Usually we use a tool like Boost Spirit Qi to retrieve information from a source file. However, in some situations (like building a syntax highlighter) that is not enough and we also need some meta data about the information. This short article will describe a convenient way to get additionally the position of respective data points.

Boost Spirit Qi offers the qi::iter_pos parser which provides access to the underlying iterator. The iterator itself doesn't provide the position directly but we can calculate it. To do this, we need to know the respective starting point of the input.

We could store the starting point next to the parser but that would increase the effort of using this parser, since we need to set it each time before parsing. The better solution is to embed this data into a parser component, so the reference point can be set by the parser. We provide a small encapsulation:

template<typename Iterator>
struct CurrentPos {
  CurrentPos() {
    save_start_pos = qi::omit[boost::spirit::repository::qi::iter_pos[
            phx::bind(&CurrentPos::setStartPos, this, qi::_1)]];
    current_pos = boost::spirit::repository::qi::iter_pos[
            qi::_val = phx::bind(&CurrentPos::getCurrentPos, this, qi::_1)];
  }

  qi::rule<Iterator> save_start_pos;
  qi::rule<Iterator, std::size_t()> current_pos;

private:
  void setStartPos(const Iterator &iterator) {
    start_pos_ = iterator;
  }

  std::size_t getCurrentPos(const Iterator &iterator) {
    return std::distance(start_pos_, iterator);
  }

  Iterator start_pos_;
};

This component provides two parsing rules:

  • save_start_pos: Needs to be called at the beginning of the parsing to store the reference position. It does not provide any attributes.
  • current_pos: Will be called each time we want to get the current position of the parser, which it provides by a ''std::size_t'' attribute.

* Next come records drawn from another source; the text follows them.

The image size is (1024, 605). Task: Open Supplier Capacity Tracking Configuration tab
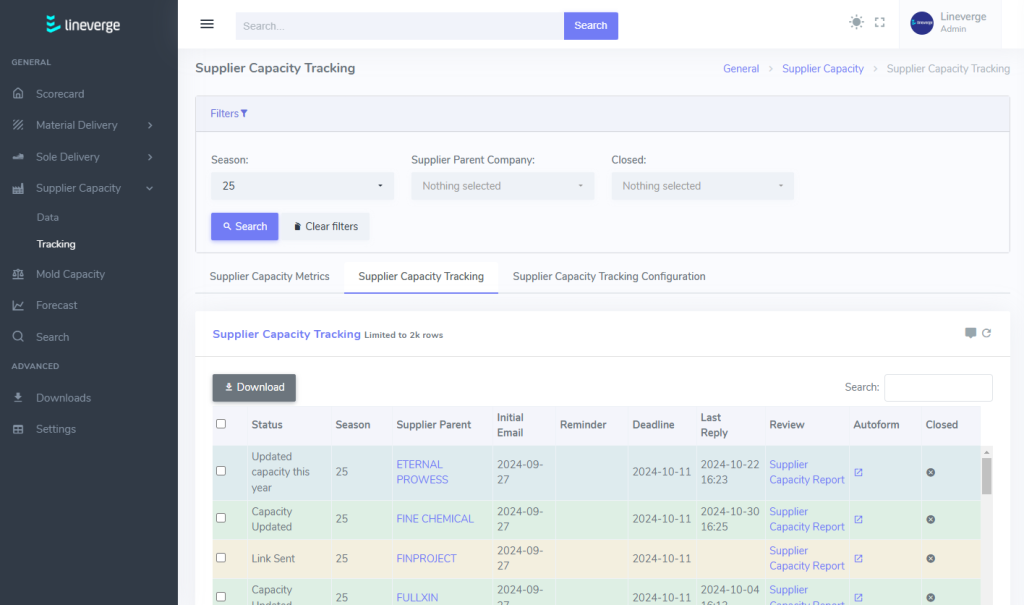click(608, 276)
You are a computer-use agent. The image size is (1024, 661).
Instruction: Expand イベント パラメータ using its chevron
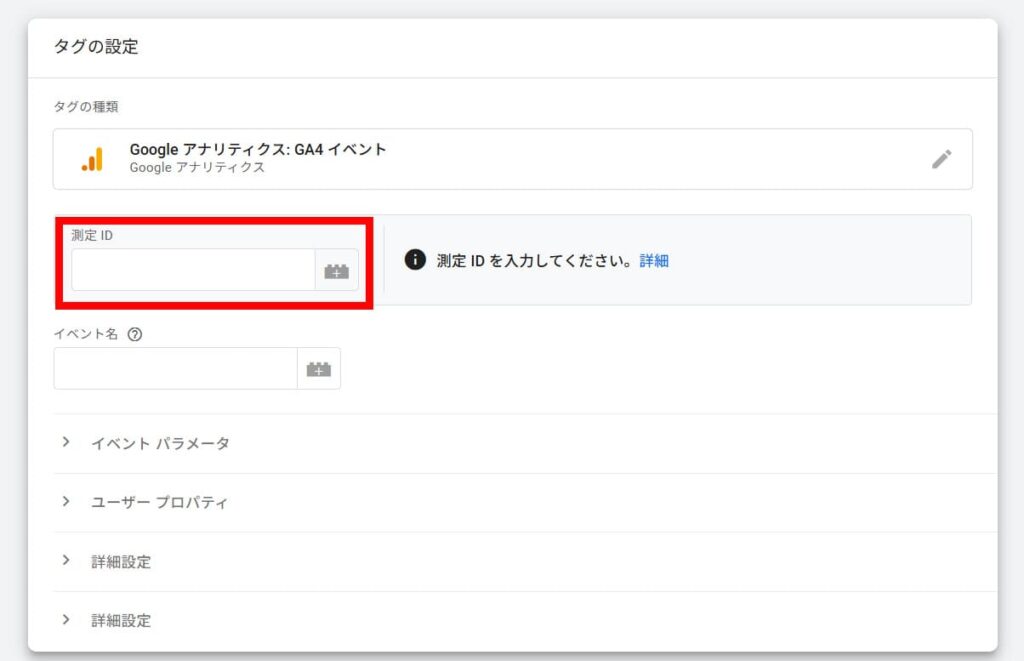[x=66, y=443]
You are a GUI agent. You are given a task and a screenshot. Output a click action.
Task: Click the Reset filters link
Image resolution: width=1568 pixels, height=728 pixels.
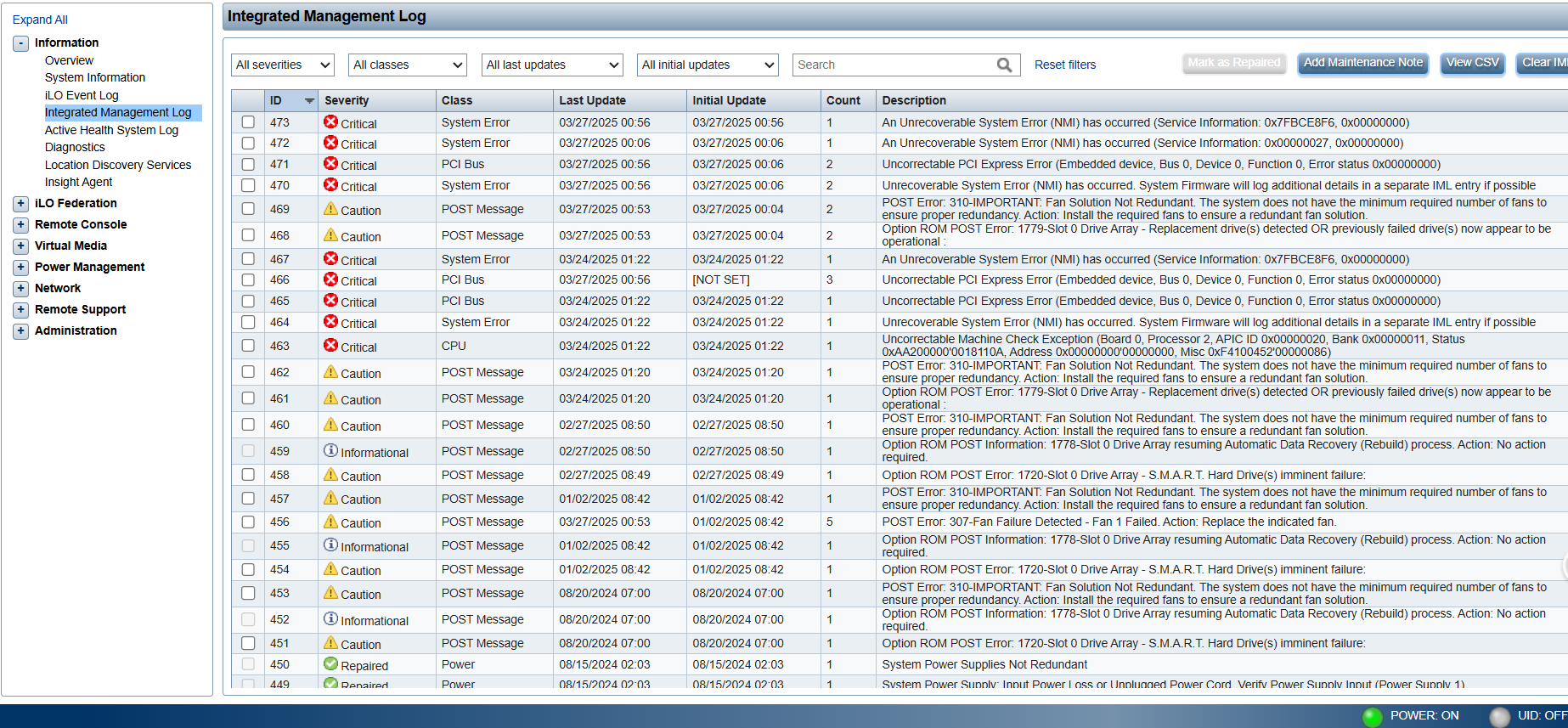(x=1064, y=65)
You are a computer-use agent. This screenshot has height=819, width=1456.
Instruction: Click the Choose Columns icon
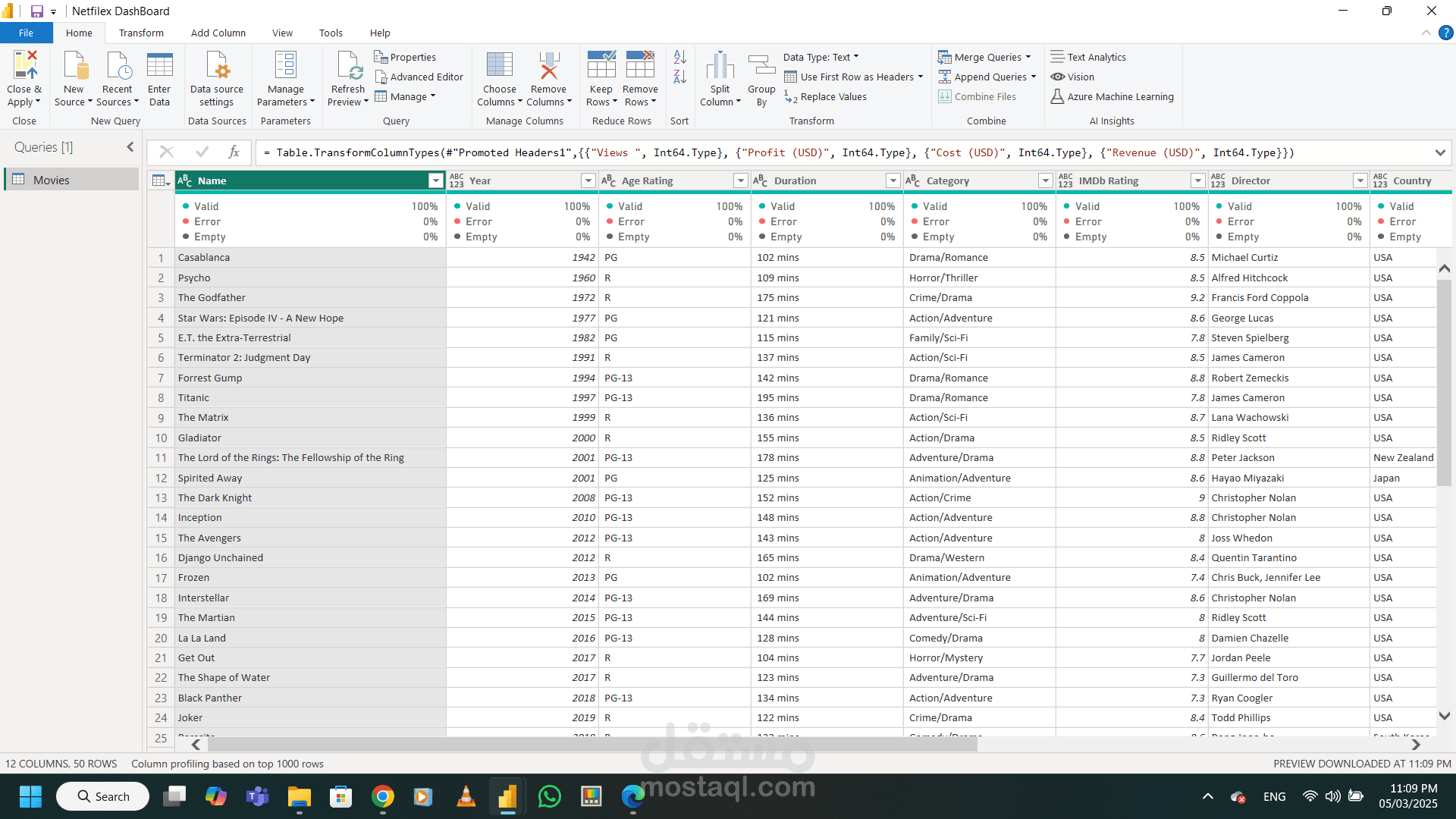(499, 66)
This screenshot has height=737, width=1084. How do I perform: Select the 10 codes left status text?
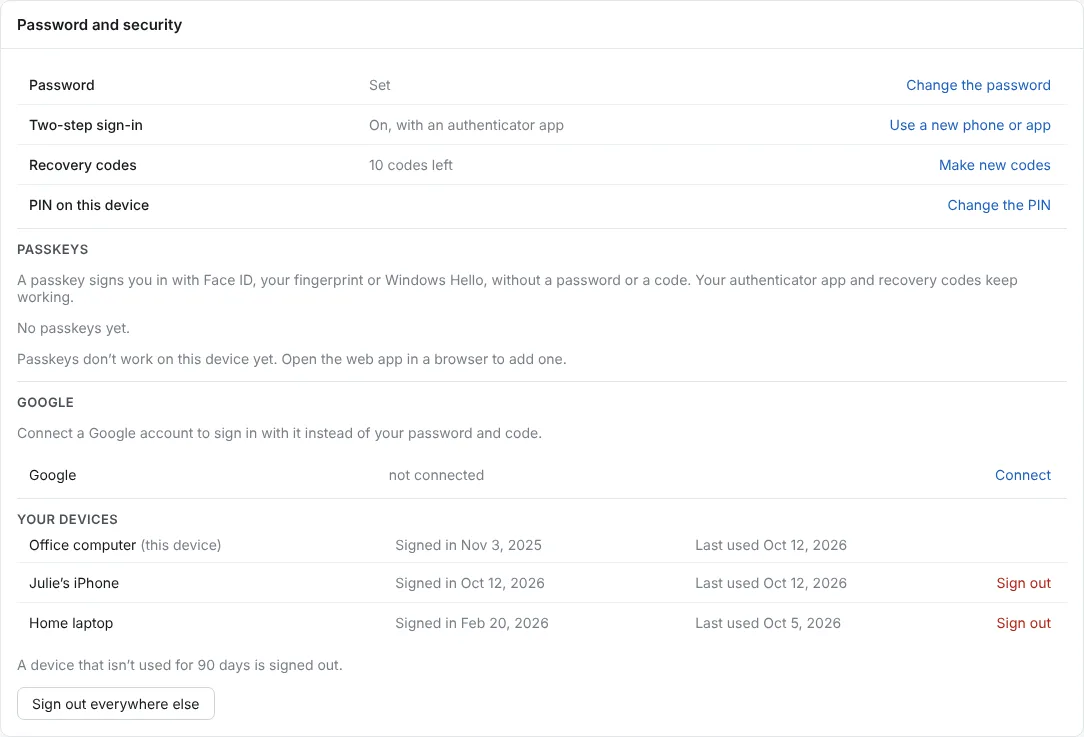pos(411,165)
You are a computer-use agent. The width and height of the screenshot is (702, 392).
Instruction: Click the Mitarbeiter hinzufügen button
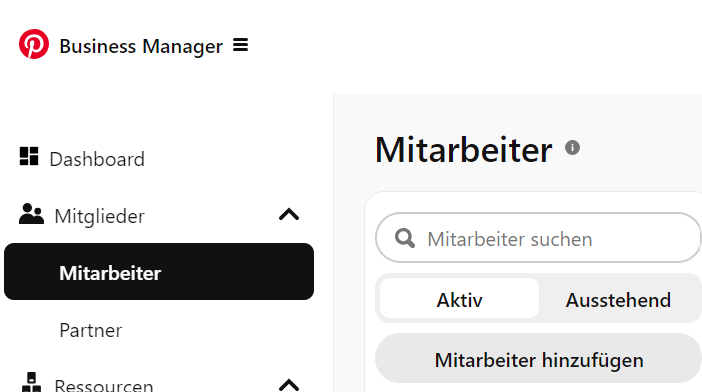538,358
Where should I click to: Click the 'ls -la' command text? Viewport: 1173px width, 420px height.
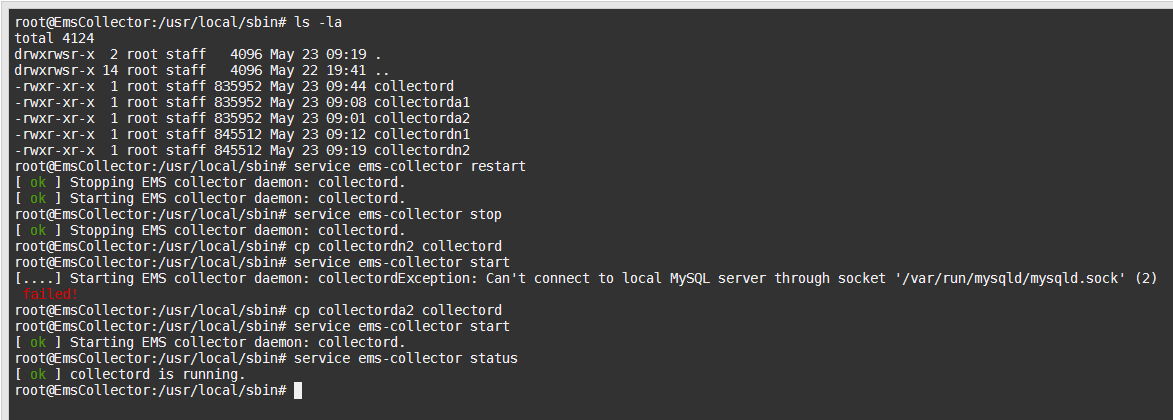click(318, 22)
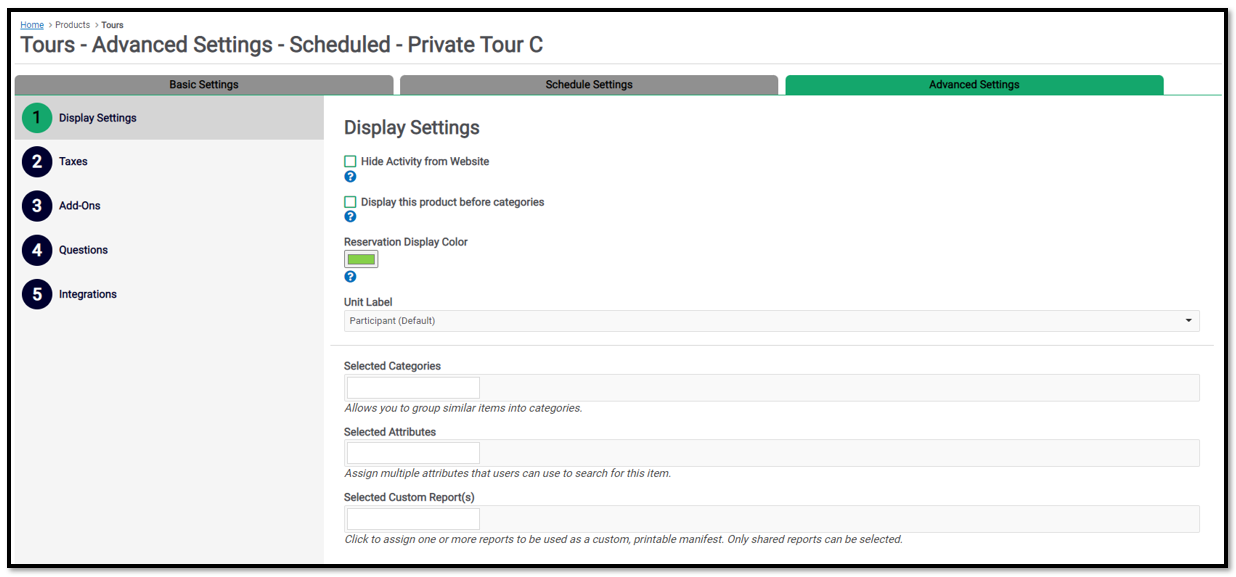The height and width of the screenshot is (577, 1236).
Task: Open help icon below Reservation Display Color
Action: [x=350, y=277]
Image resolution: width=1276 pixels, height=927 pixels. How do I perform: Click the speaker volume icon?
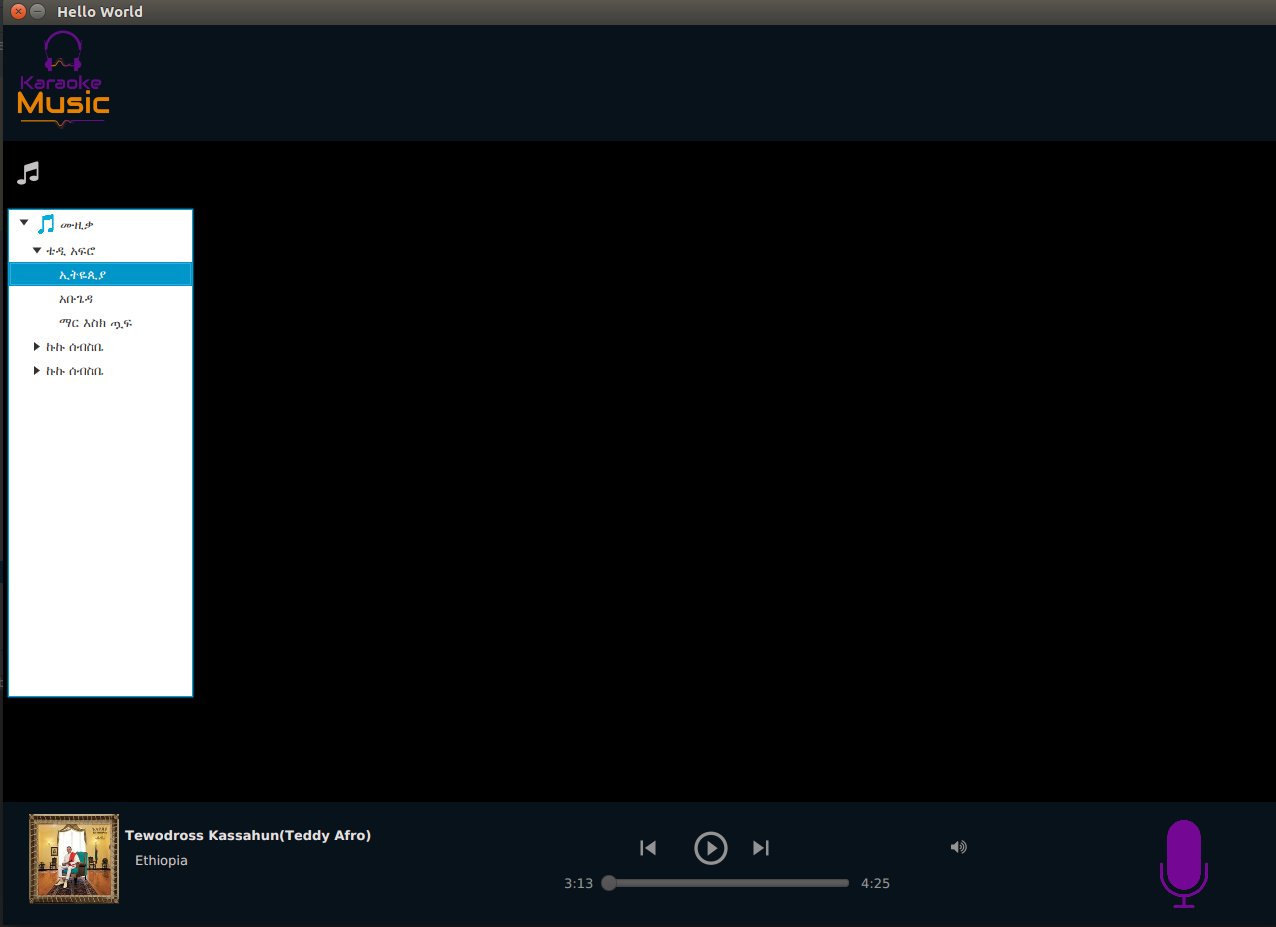[x=958, y=847]
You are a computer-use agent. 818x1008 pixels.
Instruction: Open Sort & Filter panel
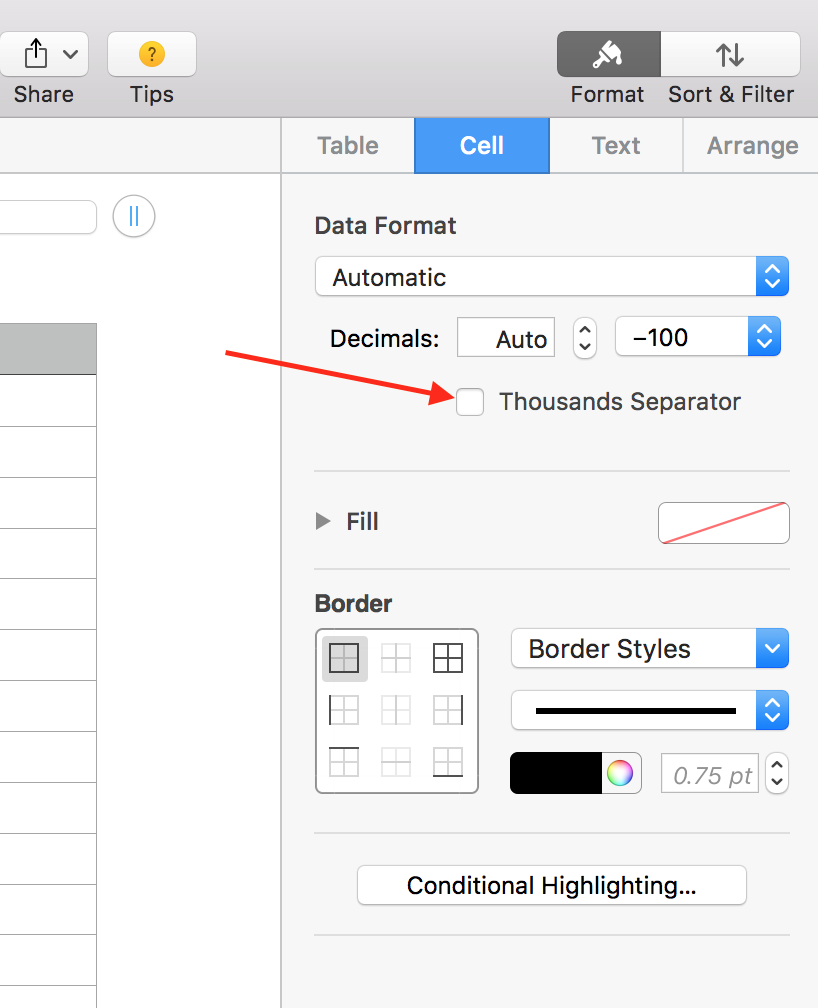[730, 54]
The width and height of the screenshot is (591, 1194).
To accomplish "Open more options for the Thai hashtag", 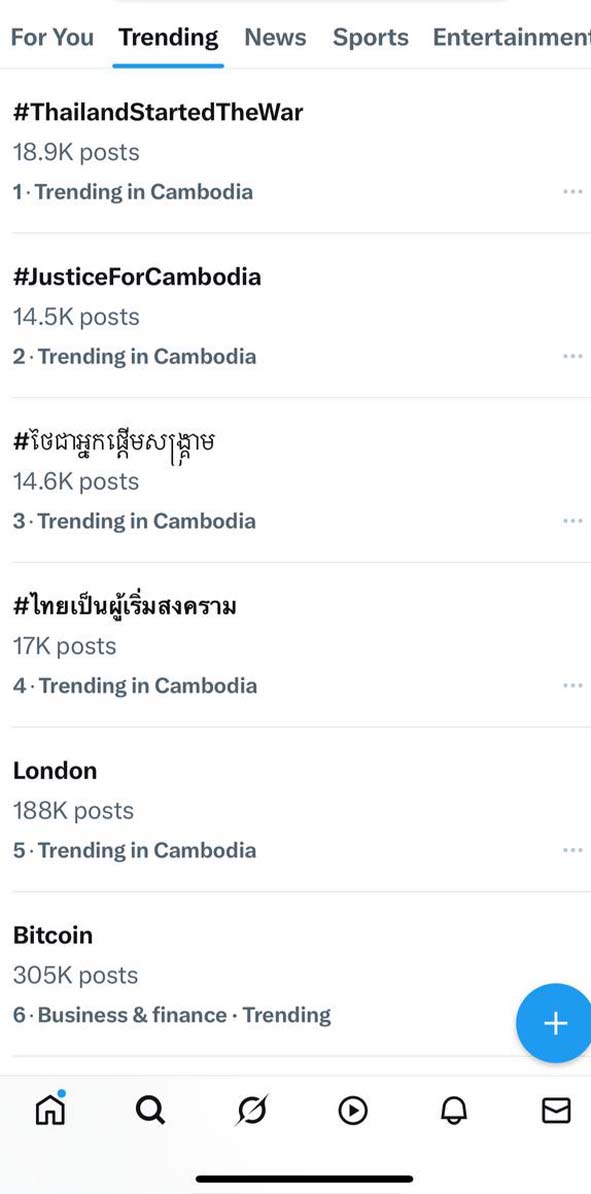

This method works well for source code. However, as soon as you need to process Unicode files and expect additional symbols the position will be wrong. Some Unicode symbols take more then one character in UTF-8 encoding and the underlying iterator doesn't know about that so std::distance doesn't give the desired result. This article describes how to fix that.

Usage

To demonstrate this component in action, we want to parse words, which we parse as connected chars for simplicity, and store the position next to them. The data type is just a tuple in our case:

typedef std::tuple<std::size_t, std::string> word_t;

This leads to the following two rules:

qi::rule<iterator_type, std::string(), qi::space_type> string = 
    qi::lexeme[+(qi::char_ - qi::space)];

qi::rule<iterator_type, word_t(), qi::space_type> word = 
    current_pos.current_pos >> string;

Of course it is essential to call save_start_pos at the beginning of the parsing. So, we just add it to the start rule:

qi::rule<iterator_type, std::vector<word_t>(), qi::space_type> start = 
    current_pos.save_start_pos >> *(word);

Complete example

Here is the full example to play:

#define BOOST_SPIRIT_USE_PHOENIX_V3
#define BOOST_SPIRIT_UNICODE

#include <boost/fusion/adapted/std_tuple.hpp>

#include <boost/spirit/include/phoenix.hpp>
namespace phx = boost::phoenix;

#include <boost/spirit/include/qi.hpp>
#include <boost/spirit/repository/include/qi_iter_pos.hpp>
namespace qi = boost::spirit::qi;

#include <iostream>
#include <string>
#include <tuple>

//======================================================================
template<typename Iterator>
struct CurrentPos {
  CurrentPos() {
    save_start_pos = qi::omit[boost::spirit::repository::qi::iter_pos[
            phx::bind(&CurrentPos::setStartPos, this, qi::_1)]];
    current_pos = boost::spirit::repository::qi::iter_pos[
            qi::_val = phx::bind(&CurrentPos::getCurrentPos, this, qi::_1)];
  }

  qi::rule<Iterator> save_start_pos;
  qi::rule<Iterator, std::size_t()> current_pos;

private:
  void setStartPos(const Iterator &iterator) {
    start_pos_ = iterator;
  }

  std::size_t getCurrentPos(const Iterator &iterator) {
    return std::distance(start_pos_, iterator);
  }

  Iterator start_pos_;
};

//======================================================================
int main() {
  std::string input("Hello world!");

  typedef std::string::const_iterator iterator_type;

  iterator_type first(input.begin()), last(input.end());

  typedef std::tuple<std::size_t, std::string> word_t;

  CurrentPos<iterator_type> current_pos;

  qi::rule<iterator_type, std::string(), qi::space_type> string = 
      qi::lexeme[+(qi::char_ - qi::space)];

  qi::rule<iterator_type, word_t(), qi::space_type> word = 
      current_pos.current_pos >> string;

  qi::rule<iterator_type, std::vector<word_t>(), qi::space_type> start = 
      current_pos.save_start_pos >> *(word);

  std::vector<word_t> data;
  bool result = qi::phrase_parse(first, last, start, qi::space, data);
  if (result) {
    result = first == last;
  }

  if (result) {
    for (const auto &e : data) {
      std::cout << "Position: " << std::get<0>(e) << std::endl 
                << "Word:     " << std::get<1>(e) << std::endl;
    }
  } else {
    std::cout << "Failure" << std::endl;
  }
}

Output:

Position: 0
Word:     Hello
Position: 6
Word:     world!